Monday 19 May 2014

BlogHop: Three Things I Don’t Write (& Three Things I Do)

This is one of those blog-hop things where one writer makes a blog post and tags others to follow on with a post on the same subject.  I've been nominated by the wonderful James Everington (you can see his version of it here) and my nominations to go forward are listed at the end of this entry.

Three Things I Don’t Write About

*  Gore for gore’s sake.   I used to, back in the day, because I loved reading it and I loved writing it and it worked for me.  But then things slowly shifted and I moved into writing quieter, darker pieces that might still feature blood and guts but not in the same, gung-ho fashion.  As I’ve got older, as things in my life have changed, I’ve realised that splashing around the claret does work but it also runs the risk of being so OTT that it blands itself out.  I’d much rather give you a character, make you care about them and then hurt them, rather than have a maniac running around with power tools.  I do still enjoy reading it on occasion though.

*  Cosmic horror.  I don’t mind reading it on occasion, but it doesn’t work for me in terms of my own writing and I'm not entirely sure why.  Though, of course, if I did know then it might make this point a bit more interesting.

On rhythm, lyrics not pictured
*  Poetry.  Okay, I nicked this thought from Keith Brooke but the reasons are my own.  I’m a simple soul, sometimes a poem will speak to me, sometimes it won’t.  I have written poetry in the past and, to a piece, it’s a dire waste of time and good paper.
   In my early twenties, I was in a band and wrote the lyrics for all the songs and I loved it but it was a different rhythm and process (and, besides, I haven’t written any lyrics for about fifteen years).
   As a band, we weren't pop and so most of love songs tended to have a fairly dark heart to them.  I wrote one about a car crashing in a snow-storm and, oddly, was the only person in the group who liked it!
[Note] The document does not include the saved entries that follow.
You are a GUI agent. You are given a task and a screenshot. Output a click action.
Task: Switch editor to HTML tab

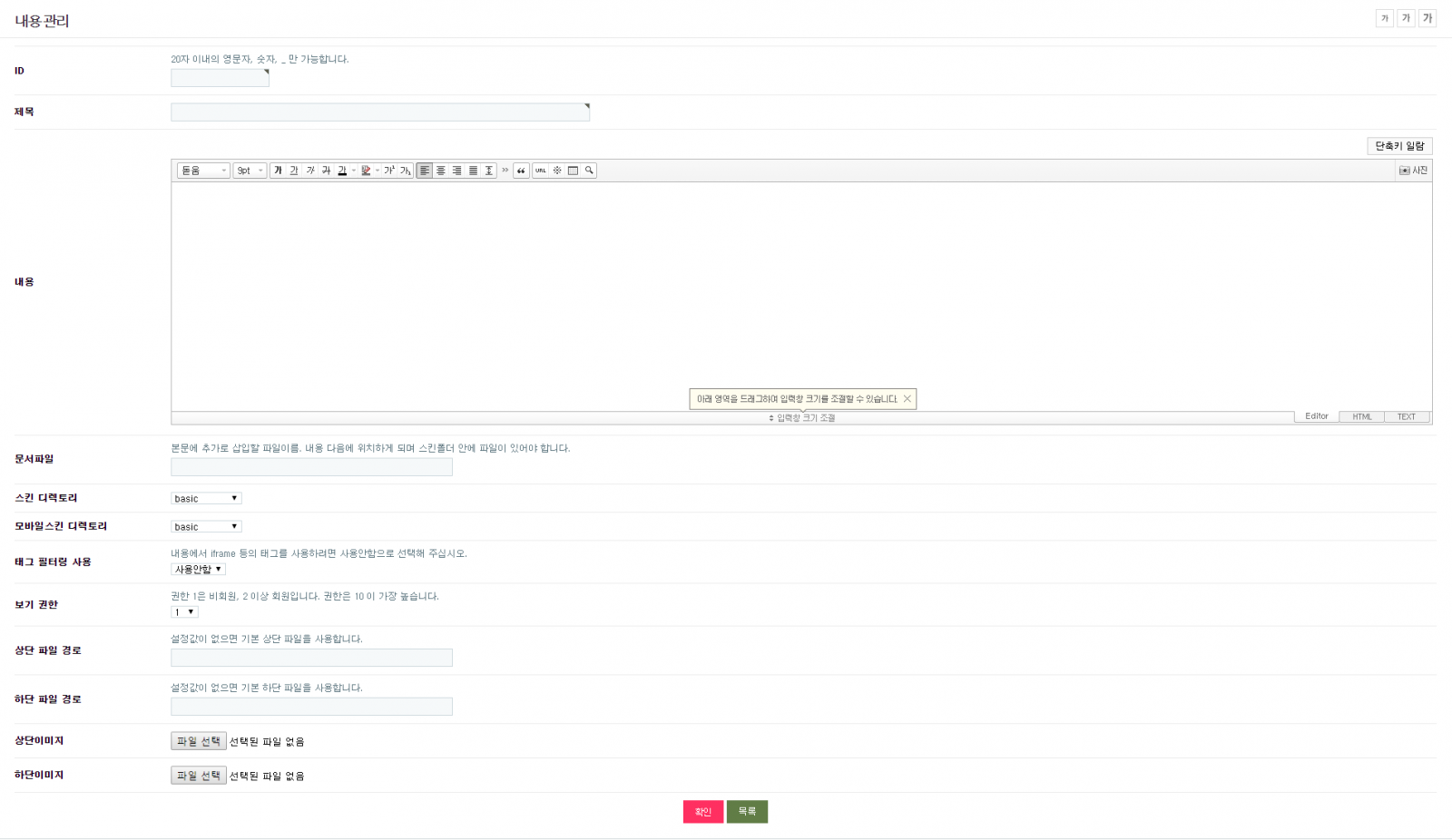click(x=1361, y=417)
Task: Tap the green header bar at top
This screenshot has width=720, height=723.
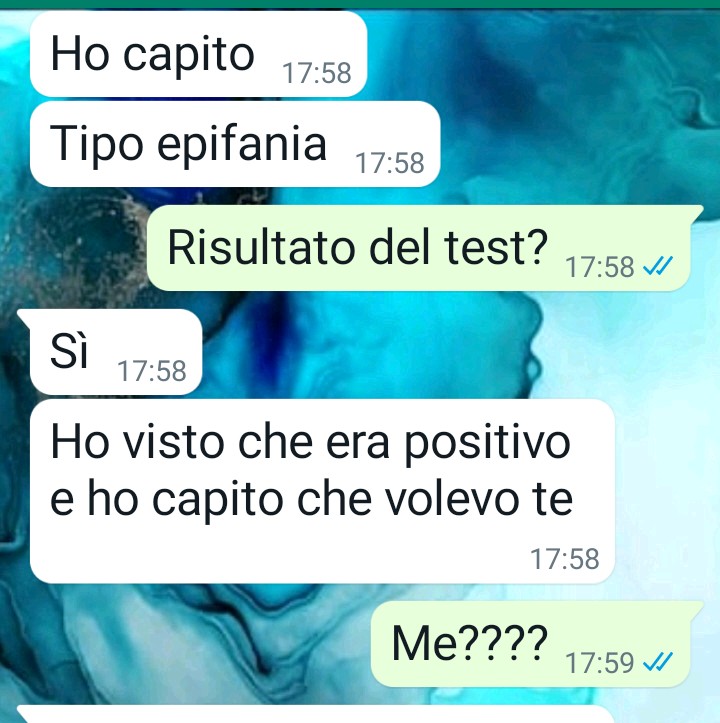Action: pos(360,4)
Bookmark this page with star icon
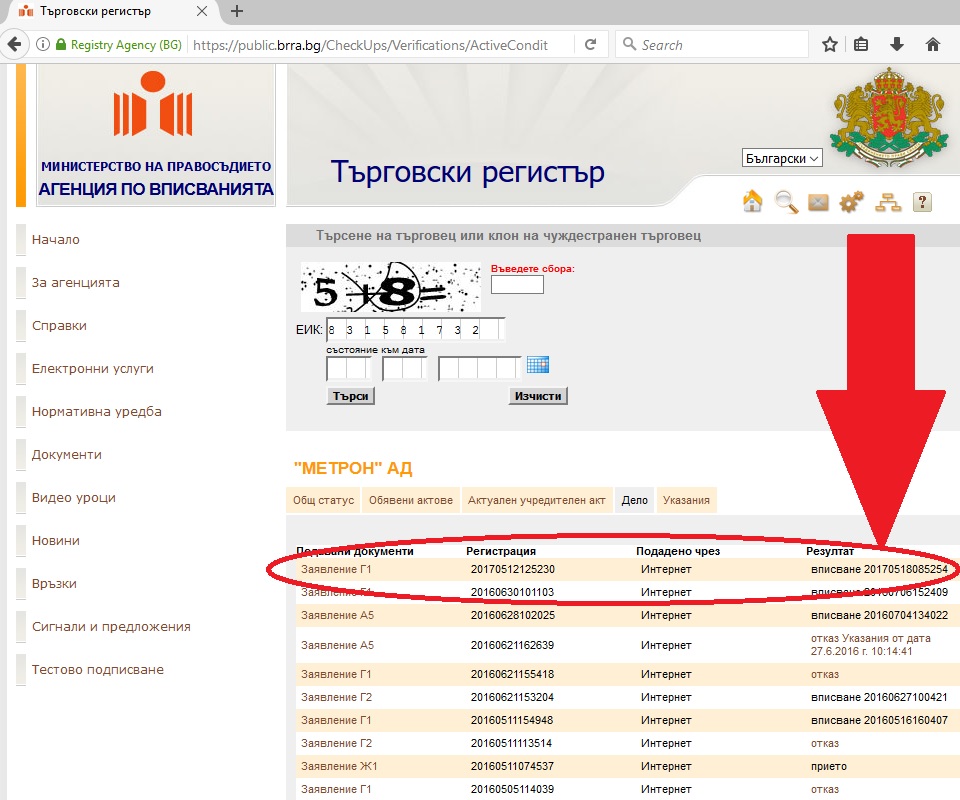Screen dimensions: 960x800 [x=829, y=45]
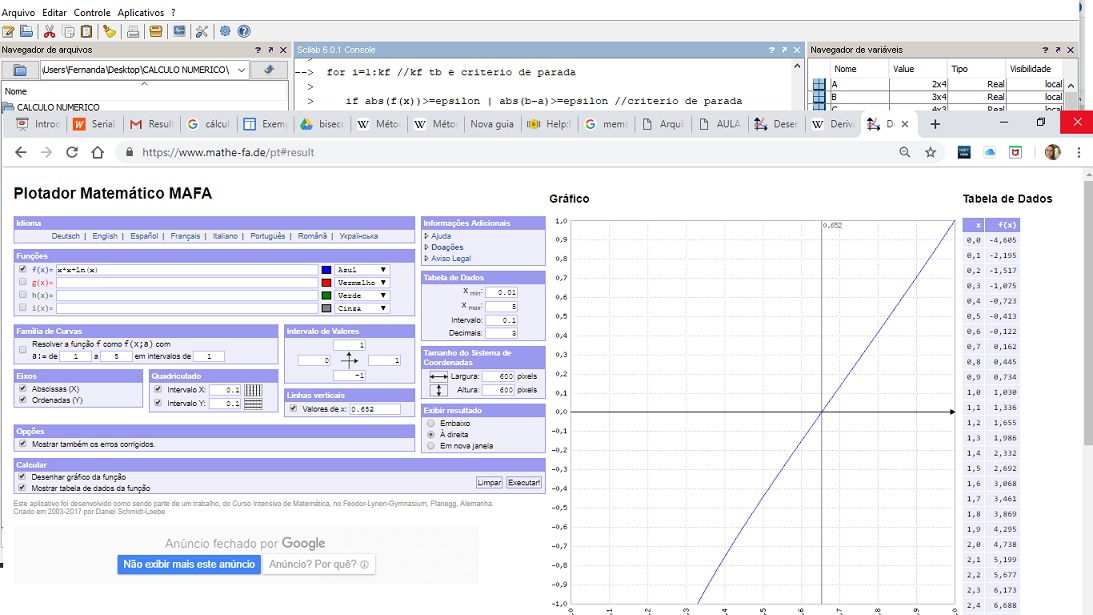Switch language to English link

pyautogui.click(x=105, y=236)
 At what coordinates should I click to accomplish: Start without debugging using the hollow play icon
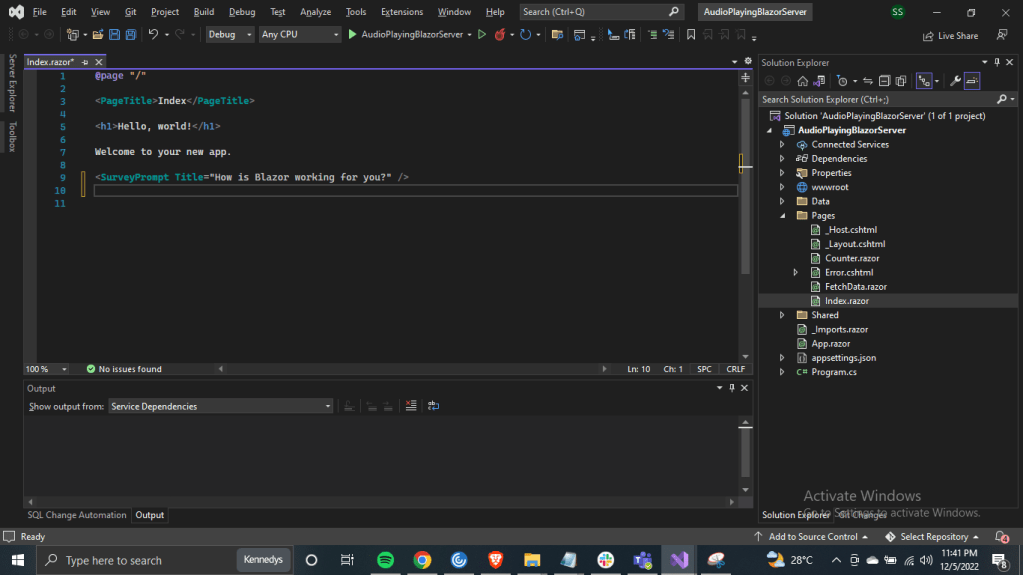482,34
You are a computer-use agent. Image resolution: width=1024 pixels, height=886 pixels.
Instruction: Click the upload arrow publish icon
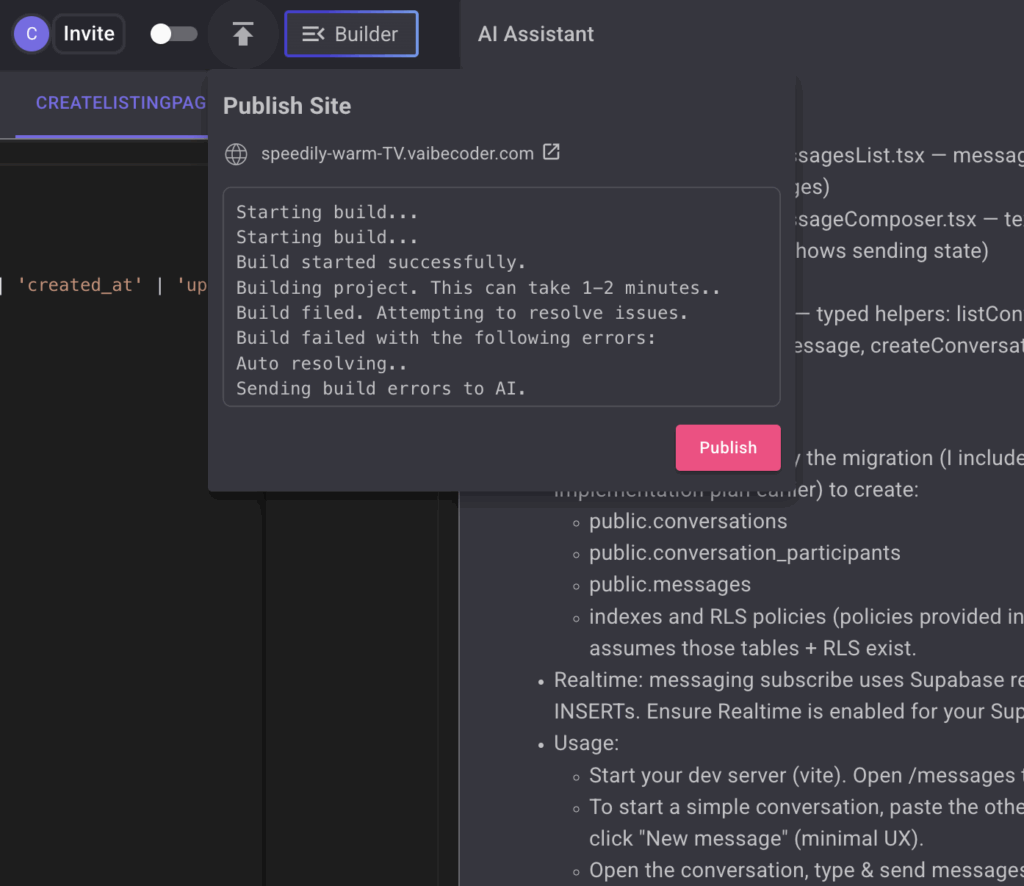[x=243, y=34]
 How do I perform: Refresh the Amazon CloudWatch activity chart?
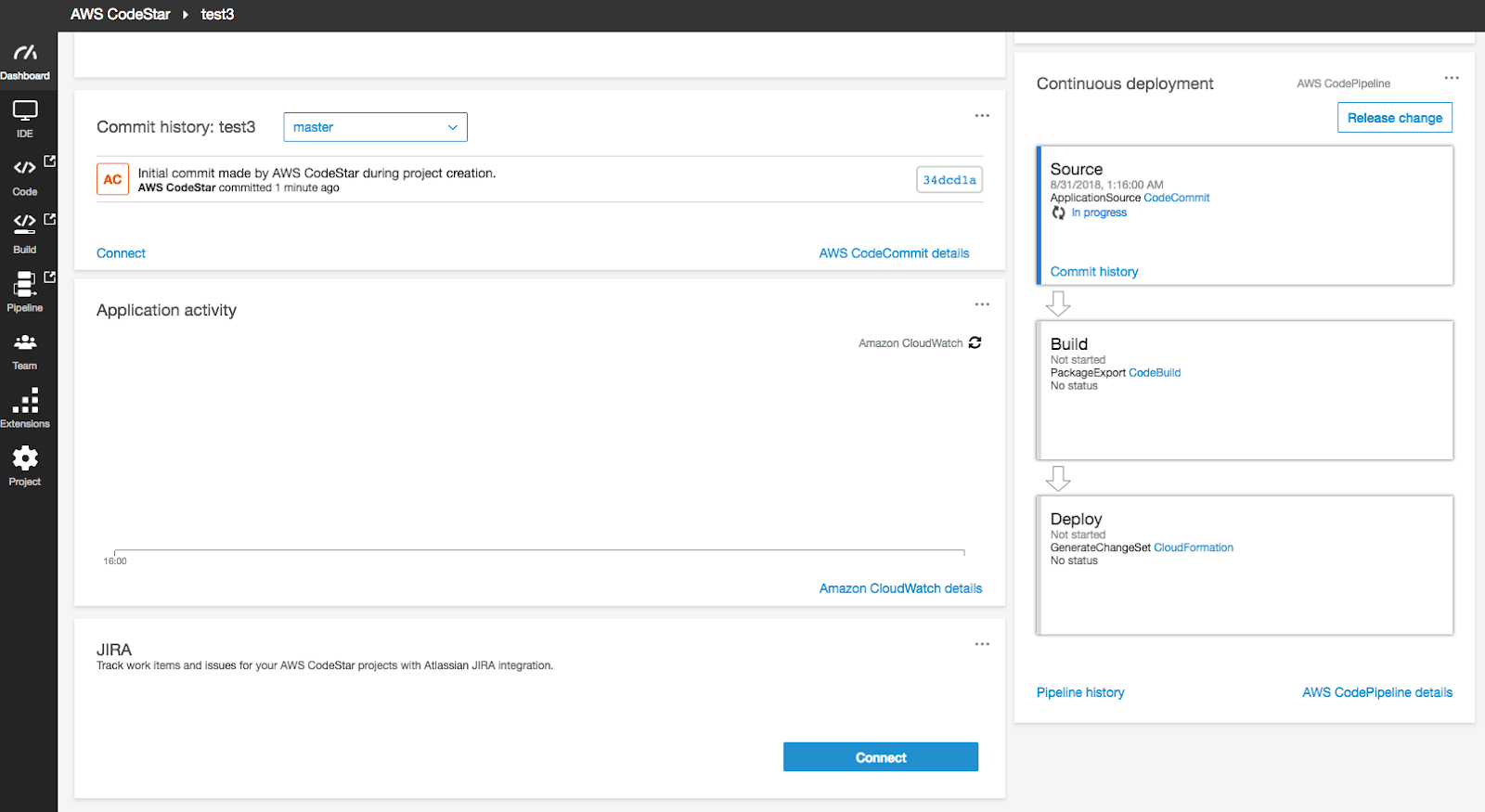(975, 342)
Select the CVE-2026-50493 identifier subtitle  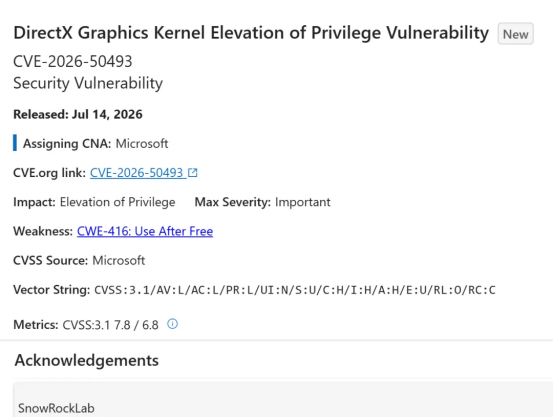pyautogui.click(x=73, y=61)
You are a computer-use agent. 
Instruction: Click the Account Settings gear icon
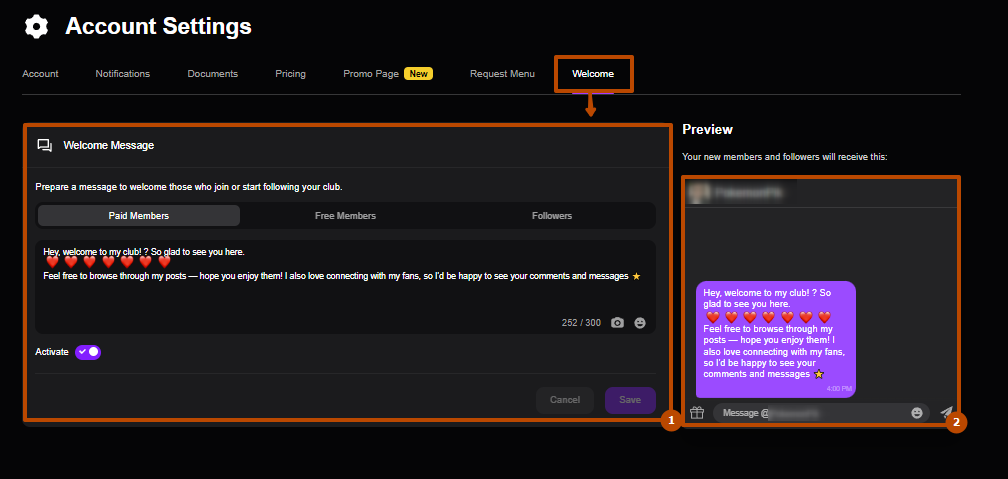[x=37, y=27]
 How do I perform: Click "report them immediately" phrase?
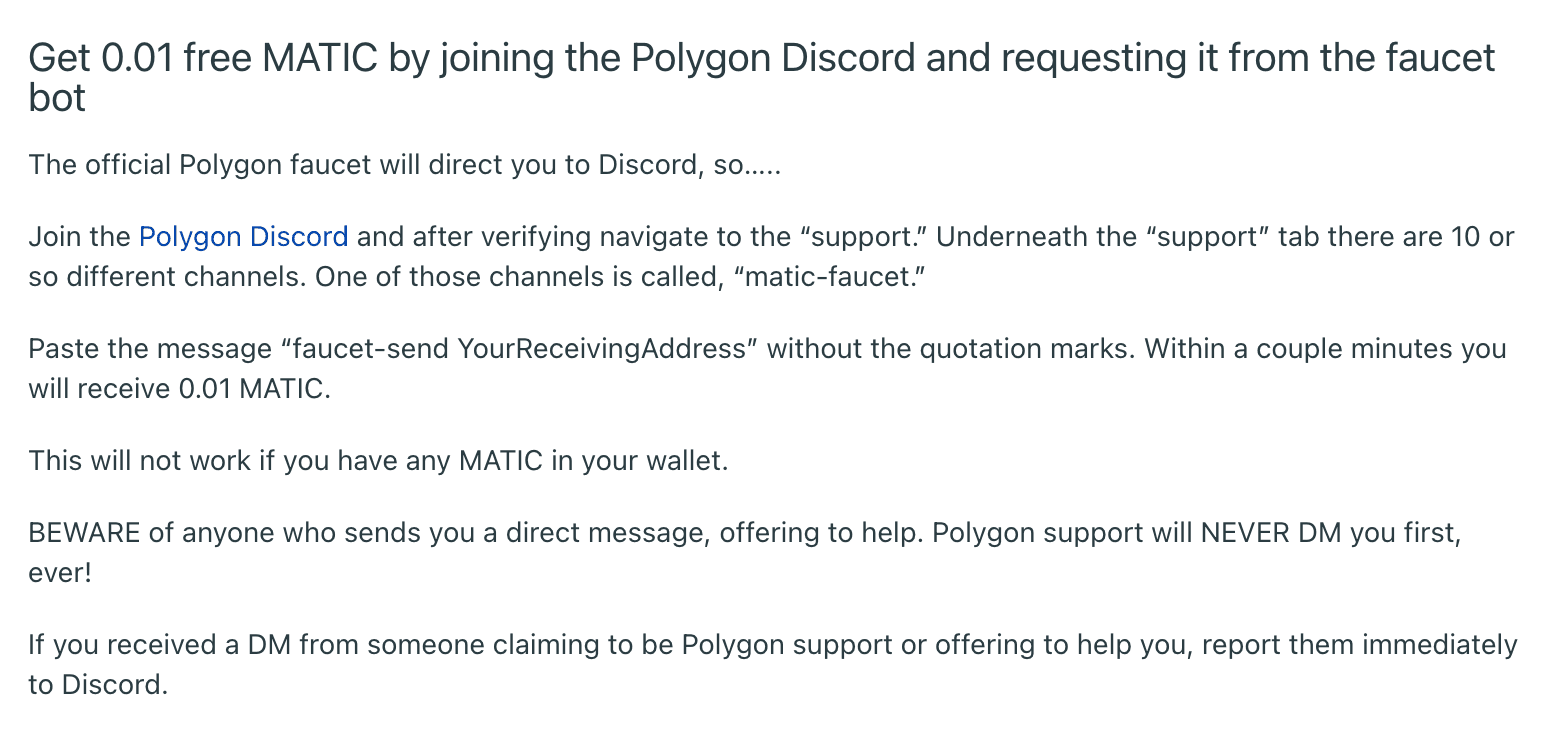[x=1360, y=645]
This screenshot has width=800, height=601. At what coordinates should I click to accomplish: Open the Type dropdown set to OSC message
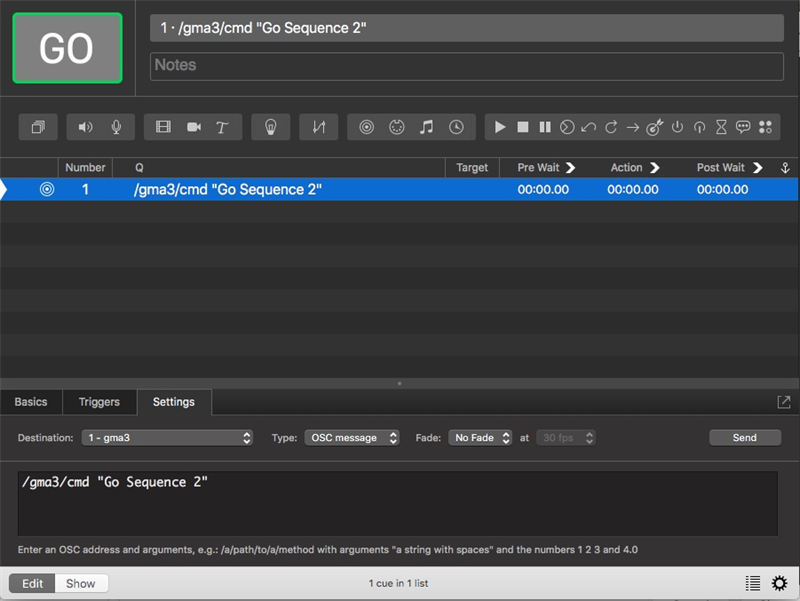(x=352, y=438)
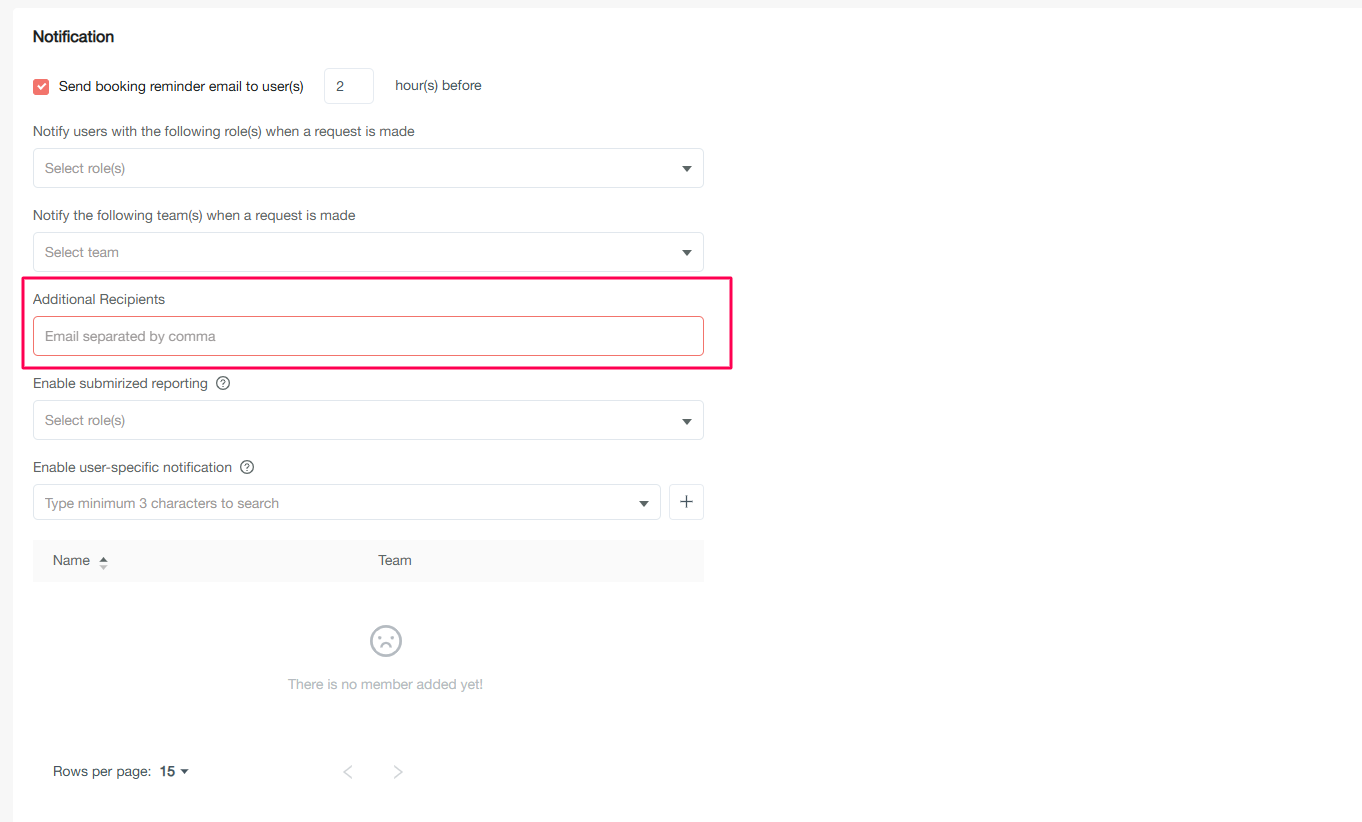The width and height of the screenshot is (1362, 822).
Task: Go to the next page chevron
Action: pyautogui.click(x=397, y=772)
Three Things I Do Write About

*  Real people.  Okay, not close enough that you could go to one of my friends and say “hey, weren’t you the second baddie on the left in Mark’s last short story”, but close enough that I get complimented on the believability of my characters and their dialogue.  And that’s always a nice thing to have happen.
   If you write within the speculative genre - and I most assuredly do - then you’re already asking the reader to take a leap of faith with you, so I think it’s essential that you give them real people to go on the journey with.
   Six-foot-seven stud-muffin and male model Sven is striding through the forest when he comes across an opening in the hedge.  When he gazes in with his cobalt blue eyes, his strong jaw clenched, he notices a movement.  Something is coming towards him…. (and who cares?  In real life, who the hell knows someone like Sven?).
   My character would be a normal bloke, about my height, who works in an office or factory, be thinking about his wife or girlfriend or family and he’d be hesitant to peer into the hole, especially when he notices the movement.
   Real people - and, importantly - their realistic dialogue is what grounds the reader and gives them a solid base for the weird stuff you’re going to subject them too later.  Plus, of course, it’s more fun to put the bloke-next-door into peril than someone who escaped from the set of Zoolander.

*  Real fears.  Always.  What scares you is probably going to be scary to the person next to you too and that's a recipe that never gets old for a horror writer.  Whilst I have employed genre tropes before - a vampire on a couple of occasions (both in black comedies), a werewolf (which was great fun to write) and a witch (in Conjure) - mostly I focus on what makes us tick as human beings and what it is about our fragile lives and bodies that can be completely and utterly terrifying.  Even worse, I write about what would happen if what we loved and needed was taken away from us (as I did with The Mill - and getting emails from readers saying that it made them cry was lovely, in an odd sort of way).

*  Real places.  Virtually every one of my stories - be they shorts, novellas or novels - takes place in and around the environs of Gaffney, my fictional town set in the heart of Northamptonshire.  I used to set my stuff in local places I knew and understood but then it occurred to me that I might, have a villain called Mr Smith who lives in Acacia Avenue and is having an affair with his brothers wife and then receive a snotty letter from him asking how I knew all about his life.
   Following the lead of Stephen King, I decided to create my own town (I wish I could remember where I got the name from, though I know it wasn't from the 'actor') and have used it ever since.  A curious amalgamation of Rothwell, Kettering, Northampton and Leicester, over the years it’s grown somewhat (What Gets Left Behind, my Spectral Press chapbook, added a railway line to the town) but there’s always a bandstand on the common and the old cinema is always on Russell Street.


My nominations are romance writer Sue Fortin and horror hounds Stephen Bacon and Stuart Young.